Девушки торжественно несли косулю на плоском серебряном блюде. Словно несли гроб. Словно это были похороны, а не свадьба. И все же косуля казалась живее всех людей. Хотя ее горделивая спина была забрызгана кетчупом, словно кровью. И вдруг повалил снег. Белые хлопья падали прямо на ярко красную спину косули. Словно хотели отмыть кровь. Природа всегда заодно с природой. В отличие от нас.

А люди веселились. И веселье напоминало маскарад. Не потому что гремел салют и свистели петарды. И конфетти утопали в снегу. И искры бенгальских огней растворялись в сугробах. И не потому, что все были в масках. Им маски были не нужны. Их лица были как маски. Люди были нарядными, в разноцветных шубах и куртках, в разноцветных платках и шапках. Но лица ничем не нарядишь. Это были завсегдатаи кафе «У Косулек». Красномордые любители водки и оленины, вместо которой проворные хозяева кафе подбрасывали обычную свинью. Кроме сегодня. Сегодня был праздник. Гости чавкали и улюлюкали, падали в снег и подставляли друг другу подножку, если кто первый тянулся за лакомым куском из косули. Иногда они умудрялись тайно вытянуть друг у друга деньги, чтобы расплатиться за мясо. Их щеки лоснились от жира, их губы краснели от кетчупа, их зубы чернели от мяса, их нос распухал от водки, их глаза заплывали от похоти. Им маски были не нужны. Но это был маскарад. Впрочем, нам всем не нужны маски. Потому что мы всегда в них. Настоящего нашего лица никто не знает. Может, мудрец и прав. Настоящее лицо – это глаза. Вернее, единственно настоящее – это глаза. Но я сомневаюсь. По глазам душу не прочитаешь. Настоящее лицо – это мысли. А мысли невидимы. И даже в нашем невероятном мире, где все невозможное так легко становится возможным, мысли никто и никогда не увидит. И никакие линзы уже не помогут. И старшие, и младшие научные сотрудники тоже. И даже академики.

Маски прыгали, хохотали, визжали, водили хороводы и валялись в снегу. И дружно двигали челюстями под громкий голос жены (уже законной!) Косульки. Она кричала, словно читала стихи. С надрывом, нараспев, растягивая слова, словно ириски.

– Это самое ценное мясо среди диких животных! Вкус его сочен, прохладен! Как роса поутру! Аромат тонок и свеж! Как утренний воздух! Оно пахнет лесами и степью! И в его жиру отражаются звезды! Которые нам никогда не словить!

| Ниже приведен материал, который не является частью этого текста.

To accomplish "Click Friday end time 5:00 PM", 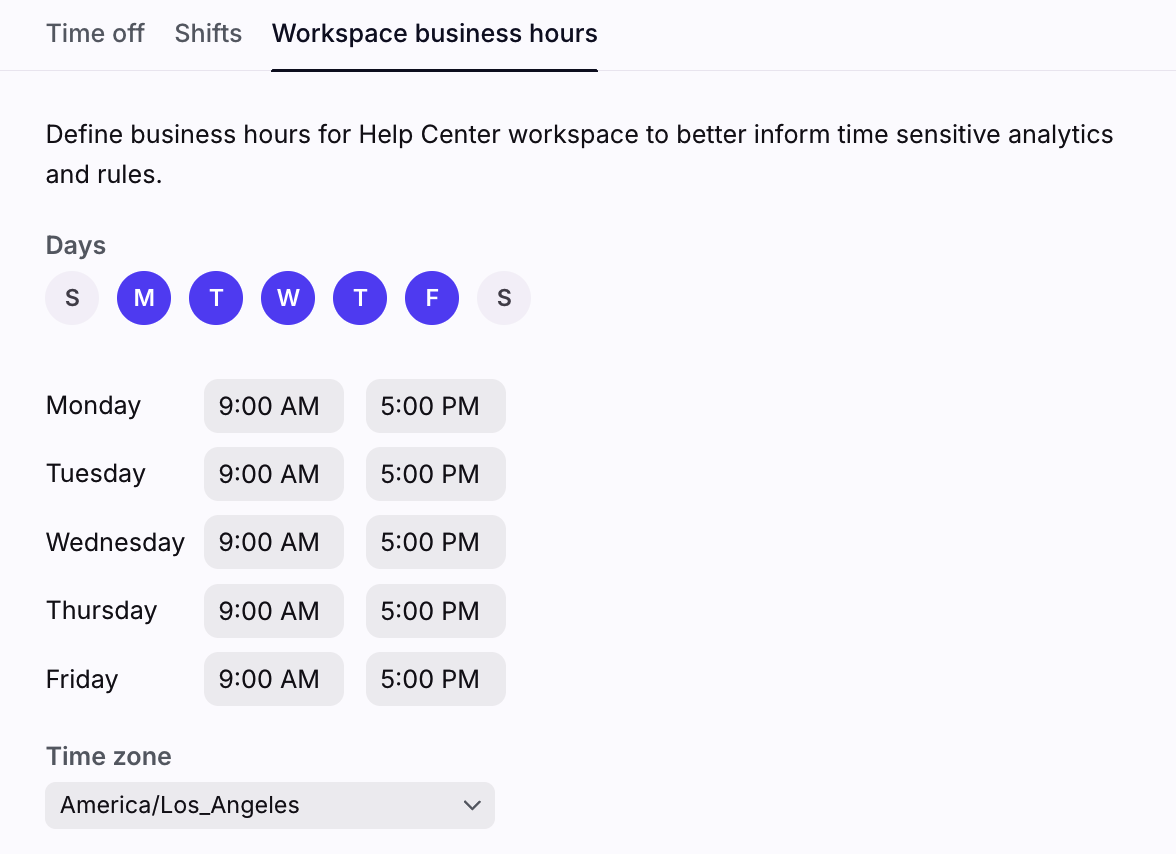I will (x=435, y=679).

Я захлопнул со злостью форточку. Она в ответ недовольно зазвенела замерзшим стеклом. Я бы никогда не хотел быть участником этого маскарада. Хотя не отрицаю, что я уже давно в доле костюмированного балагана. Но может быть, хотя бы другого. Где мои партнеры Сенечка, Дина…Роман. Да, черт подери!

– Роман! – выкрикнул я, и мы с Диной резко обернулись.

Романа и след простыл. Следа не осталось и от глобуса. Мы выскочили на улицу. Снег ударил в глаза. В лицо ударила громкая бессвязная музыка, в уши – грохот петард. И еще отзвуки ямба, хорея или…Может быть, это был белый стих. Впрочем, я плохо разбирался в поэзии. В моей жизни ей не было места. И поэзия как-то не получилась в моей жизни. Но, похоже, она удачно получилась у Косулек. Сегодня, оказывается, мясники могут стать лучшими поэтами. Сегодня возможно все. Воистину волшебное время. Андерсену до него далеко.

– Волшебное мясо Косули! – вторил своей жене муж Косулька. – И сок с него течет, как река. Неторопливо и плавно. И попадает на ваши уста. И шкура ее, – Косулька одним махом содрал шкуру с двери кафе и бросил на заснеженный асфальт. – Идите по ней! Смелее! И шире шаг! И стройны ряды! Тех, кто любит мясо косули! А может, оленя, А может, и вовсе лося! Бегите по шкуре! Возможно, вы догоните звезды! Которые тонут в жиру…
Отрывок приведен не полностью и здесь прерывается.